Эйлиш ожидала, что мать, которая уже подошла к двери и остановилась на пороге, скажет что-то еще. Но та просто смотрела на нее и какое-то время молчала. Наконец спросила:
– Ты напишешь мне о нем, когда вернешься туда? Будешь рассказывать обо всех новостях?
– Я напишу о нем, как только приеду, – пообещала Эйлиш.
– Если я скажу еще что-нибудь, то заплачу. Поэтому пойду к Демпси и договорюсь о машине, – сказала мать и вышла из кухни – с достоинством, медленным, размеренным шагом.

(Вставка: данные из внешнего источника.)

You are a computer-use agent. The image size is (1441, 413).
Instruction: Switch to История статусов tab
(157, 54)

Эйлиш посидела на кухне. Интересно, не знала ли мать все это время, что у нее в Бруклине есть мужчина? О письмах Эйлиш к Роуз так ни слова сказано и не было, но ведь должны же они были где-то обнаружиться. Мать столь тщательно перебрала все вещи Роуз. И Эйлиш спросила себя: может быть, мать давным-давно продумала слова, которые произнесет, если Эйлиш объявит, что возвращается в Америку, потому что там ее ждет возлюбленный? И ей почти захотелось, чтобы мать рассердилась на нее или выразила разочарование. А так ее реакция породила в Эйлиш чувство, что последнее, чем ей хочется сейчас заниматься, это укладывать в молчании чемодан, понимая – мать лежит в своей спальне и прислушивается к каждому звуку.

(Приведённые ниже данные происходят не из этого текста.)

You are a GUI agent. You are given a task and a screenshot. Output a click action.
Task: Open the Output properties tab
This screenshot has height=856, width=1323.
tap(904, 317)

Она подумала, что стоит пойти повидать Джима Фаррелла, но тут же сообразила – он же сейчас трудится за стойкой бара. Эйлиш попробовала представить себе, как она входит в бар, приближается к Джиму, заговаривает с ним, ждет, пока он отыщет себе на подмену отца либо мать, выходит с ним на улицу и говорит: я уезжаю. Обиду его она представить могла, однако совершенно не знала, как он себя поведет – скажет ли, что будет ждать ее развода, попробует ли уговорить ее остаться или потребует, чтобы она объяснила свой обман.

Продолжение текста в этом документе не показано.